Alliteration is also noticeably present in line 16, where the speaker, referring to the woman’s now-sullied reputation, says that he “share[s] in its shame.” Notice, too, how simple the poem’s sentence structure and vocabulary are, not only in this stanza but also throughout the entire work. It is as if the speaker feels no need to be eloquent or complicated: simple phrasing and short clauses best express his pained, stunned thoughts. He speaks not only about pain but also while in pain.
In the third stanza, the “plot” of the poem becomes even more complex. First the couple painfully separated; then the woman broke her vows and lost her reputation, making the speaker feel ashamed of her; now, in stanza three, it seems at first as if others are apparently trying to provoke his shame by mentioning her name in his immediate presence. Later, this reading seems to be undercut (“They know not I knew thee” [19]), but for a moment it seems as if he has lost some of his own reputation through his association with the fallen woman. It is as if he has not only lost his connection with her and his own respect for her; perhaps he has also lost the respect of other persons. In any case, he has certainly lost some of his personal self-respect: the speaker goes from questioning the woman’s character to questioning his own, as when he asks, “Why wert thou so dear?” (20). Why and how (in other words) did he at one time allow himself to feel anything for her? At the end of stanza three he declares that his sorrow will be long-lasting. The poem has thus moved from the past, to the present, to contemplation of the future.

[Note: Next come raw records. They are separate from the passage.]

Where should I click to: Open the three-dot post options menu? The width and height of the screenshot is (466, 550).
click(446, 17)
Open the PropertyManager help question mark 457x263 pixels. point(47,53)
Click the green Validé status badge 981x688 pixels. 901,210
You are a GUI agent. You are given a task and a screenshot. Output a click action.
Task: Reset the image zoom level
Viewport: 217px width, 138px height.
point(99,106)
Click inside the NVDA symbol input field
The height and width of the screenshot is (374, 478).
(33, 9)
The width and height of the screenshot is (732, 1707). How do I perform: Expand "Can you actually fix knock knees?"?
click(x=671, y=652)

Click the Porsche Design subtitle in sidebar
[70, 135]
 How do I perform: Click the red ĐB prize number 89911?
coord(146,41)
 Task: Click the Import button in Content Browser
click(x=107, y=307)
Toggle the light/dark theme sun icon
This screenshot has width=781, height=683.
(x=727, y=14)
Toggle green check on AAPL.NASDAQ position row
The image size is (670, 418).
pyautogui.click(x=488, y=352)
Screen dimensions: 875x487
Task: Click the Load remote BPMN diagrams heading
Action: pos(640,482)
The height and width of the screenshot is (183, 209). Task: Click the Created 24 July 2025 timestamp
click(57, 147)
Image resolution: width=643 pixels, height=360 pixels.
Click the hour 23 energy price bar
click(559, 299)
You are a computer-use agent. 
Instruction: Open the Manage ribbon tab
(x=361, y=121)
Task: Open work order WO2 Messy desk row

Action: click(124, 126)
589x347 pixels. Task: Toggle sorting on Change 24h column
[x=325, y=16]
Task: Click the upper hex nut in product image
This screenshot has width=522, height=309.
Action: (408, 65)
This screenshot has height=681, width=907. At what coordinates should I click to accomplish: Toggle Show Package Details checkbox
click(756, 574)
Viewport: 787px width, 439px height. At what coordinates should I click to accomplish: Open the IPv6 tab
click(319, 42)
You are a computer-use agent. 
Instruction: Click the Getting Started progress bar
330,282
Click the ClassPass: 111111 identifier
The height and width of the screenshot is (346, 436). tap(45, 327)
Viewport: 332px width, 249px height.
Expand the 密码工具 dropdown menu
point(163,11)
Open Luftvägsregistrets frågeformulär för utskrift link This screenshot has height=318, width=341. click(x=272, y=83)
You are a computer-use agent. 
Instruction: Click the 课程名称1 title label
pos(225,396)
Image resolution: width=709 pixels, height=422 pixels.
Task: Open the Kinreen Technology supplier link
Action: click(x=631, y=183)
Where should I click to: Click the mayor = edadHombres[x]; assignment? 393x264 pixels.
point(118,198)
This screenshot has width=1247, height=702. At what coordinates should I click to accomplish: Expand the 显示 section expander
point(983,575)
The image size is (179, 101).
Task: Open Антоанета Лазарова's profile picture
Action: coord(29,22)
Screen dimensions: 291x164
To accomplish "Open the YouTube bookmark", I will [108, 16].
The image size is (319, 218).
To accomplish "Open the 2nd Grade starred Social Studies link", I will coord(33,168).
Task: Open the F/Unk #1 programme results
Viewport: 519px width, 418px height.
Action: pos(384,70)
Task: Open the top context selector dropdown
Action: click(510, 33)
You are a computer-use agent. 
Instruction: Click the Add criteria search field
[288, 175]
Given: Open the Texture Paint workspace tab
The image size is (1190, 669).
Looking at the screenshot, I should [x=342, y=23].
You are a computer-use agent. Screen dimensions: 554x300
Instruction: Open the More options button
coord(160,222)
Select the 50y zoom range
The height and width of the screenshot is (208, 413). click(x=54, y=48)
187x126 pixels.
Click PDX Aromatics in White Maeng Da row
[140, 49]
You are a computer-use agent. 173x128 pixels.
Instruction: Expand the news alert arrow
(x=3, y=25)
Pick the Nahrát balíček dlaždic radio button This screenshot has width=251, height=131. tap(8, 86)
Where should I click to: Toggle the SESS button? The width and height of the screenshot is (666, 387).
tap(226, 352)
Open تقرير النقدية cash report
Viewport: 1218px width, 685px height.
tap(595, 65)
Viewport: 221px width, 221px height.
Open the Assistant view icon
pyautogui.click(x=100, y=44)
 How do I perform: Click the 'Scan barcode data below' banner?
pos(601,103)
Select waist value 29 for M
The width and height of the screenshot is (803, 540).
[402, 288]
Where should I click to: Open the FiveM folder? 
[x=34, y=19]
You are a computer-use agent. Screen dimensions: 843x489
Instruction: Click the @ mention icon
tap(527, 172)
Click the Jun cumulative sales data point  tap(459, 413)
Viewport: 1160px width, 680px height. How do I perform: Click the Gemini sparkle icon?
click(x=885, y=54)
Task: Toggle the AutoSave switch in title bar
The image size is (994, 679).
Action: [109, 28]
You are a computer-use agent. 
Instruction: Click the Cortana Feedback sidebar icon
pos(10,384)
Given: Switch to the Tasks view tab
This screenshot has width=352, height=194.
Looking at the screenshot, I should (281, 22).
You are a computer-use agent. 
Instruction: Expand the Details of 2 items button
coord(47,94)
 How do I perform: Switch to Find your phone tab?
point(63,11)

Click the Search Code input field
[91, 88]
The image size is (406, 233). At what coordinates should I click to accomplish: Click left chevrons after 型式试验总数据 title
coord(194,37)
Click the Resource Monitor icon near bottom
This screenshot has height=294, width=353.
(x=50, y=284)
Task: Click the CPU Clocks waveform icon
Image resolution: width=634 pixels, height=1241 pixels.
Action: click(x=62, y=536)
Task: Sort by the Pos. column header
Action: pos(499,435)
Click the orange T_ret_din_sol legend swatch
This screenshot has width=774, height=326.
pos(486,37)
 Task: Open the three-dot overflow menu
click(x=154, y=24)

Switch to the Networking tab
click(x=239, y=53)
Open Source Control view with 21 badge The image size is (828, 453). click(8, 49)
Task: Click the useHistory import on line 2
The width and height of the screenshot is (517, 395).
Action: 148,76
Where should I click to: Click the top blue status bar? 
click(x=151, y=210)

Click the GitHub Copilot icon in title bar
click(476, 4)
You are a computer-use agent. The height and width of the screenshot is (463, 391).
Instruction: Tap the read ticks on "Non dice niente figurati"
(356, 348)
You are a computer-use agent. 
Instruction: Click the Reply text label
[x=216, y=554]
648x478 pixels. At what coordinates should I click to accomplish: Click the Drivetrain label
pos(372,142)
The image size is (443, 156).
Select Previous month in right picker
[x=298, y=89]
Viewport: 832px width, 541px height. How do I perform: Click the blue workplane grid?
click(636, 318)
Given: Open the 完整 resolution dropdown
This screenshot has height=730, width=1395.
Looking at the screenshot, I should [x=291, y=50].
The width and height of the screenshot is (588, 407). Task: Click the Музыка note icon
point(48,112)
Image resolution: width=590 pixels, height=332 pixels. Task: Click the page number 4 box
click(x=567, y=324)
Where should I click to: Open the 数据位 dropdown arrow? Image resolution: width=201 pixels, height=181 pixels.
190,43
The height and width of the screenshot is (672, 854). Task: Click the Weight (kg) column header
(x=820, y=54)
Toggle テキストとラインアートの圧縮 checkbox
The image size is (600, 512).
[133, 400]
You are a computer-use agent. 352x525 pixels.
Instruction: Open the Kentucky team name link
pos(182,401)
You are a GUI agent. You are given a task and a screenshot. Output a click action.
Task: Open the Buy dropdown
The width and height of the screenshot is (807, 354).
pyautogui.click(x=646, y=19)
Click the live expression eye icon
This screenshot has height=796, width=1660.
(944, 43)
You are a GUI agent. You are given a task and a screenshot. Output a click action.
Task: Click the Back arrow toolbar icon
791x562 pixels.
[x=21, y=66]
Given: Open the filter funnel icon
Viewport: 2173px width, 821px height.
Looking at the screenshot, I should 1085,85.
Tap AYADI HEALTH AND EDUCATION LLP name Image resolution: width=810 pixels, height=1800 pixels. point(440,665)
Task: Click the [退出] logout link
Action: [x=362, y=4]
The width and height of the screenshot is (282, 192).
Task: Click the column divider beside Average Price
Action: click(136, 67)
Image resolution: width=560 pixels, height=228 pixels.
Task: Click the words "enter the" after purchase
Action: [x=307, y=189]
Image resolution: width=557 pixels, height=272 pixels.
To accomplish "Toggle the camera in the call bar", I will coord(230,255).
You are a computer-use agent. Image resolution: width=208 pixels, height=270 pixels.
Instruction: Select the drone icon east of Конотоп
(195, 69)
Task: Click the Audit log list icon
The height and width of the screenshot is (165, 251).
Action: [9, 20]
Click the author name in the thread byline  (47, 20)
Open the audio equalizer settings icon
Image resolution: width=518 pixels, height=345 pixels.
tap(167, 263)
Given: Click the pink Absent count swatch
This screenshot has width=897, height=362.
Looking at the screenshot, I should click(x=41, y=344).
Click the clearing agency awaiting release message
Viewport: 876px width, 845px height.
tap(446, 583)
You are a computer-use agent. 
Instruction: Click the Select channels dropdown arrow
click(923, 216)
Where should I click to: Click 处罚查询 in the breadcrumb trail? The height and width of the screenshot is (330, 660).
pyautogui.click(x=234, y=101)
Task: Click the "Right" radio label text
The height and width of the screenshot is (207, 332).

Stanza four brings the poem to a conclusion by contributing a sense of symmetry to the work. The poem had opened by discussing how the couple had parted; it closes by revealing how they met. Now the speaker focuses less on the woman’s broken vows than on her active deception. It isn’t clear whether the vow-breaking and deception involve him, her husband, or both, although certainly, if she is engaged in an extramarital affair, her husband has even more reason to feel sorrow than the speaker does. In any case, the closing stanza of the poem explicitly echoes the opening stanza, especially by repeating the phrase “With silence and tears” (32). An echo of the word “years” also links the two stanzas. In the opening stanza, the bond between the man and the woman was stressed; now, however, it is only the man who seems to have any feelings (painful feelings) left for the woman whom he once loved and whom he still cannot put out of his mind.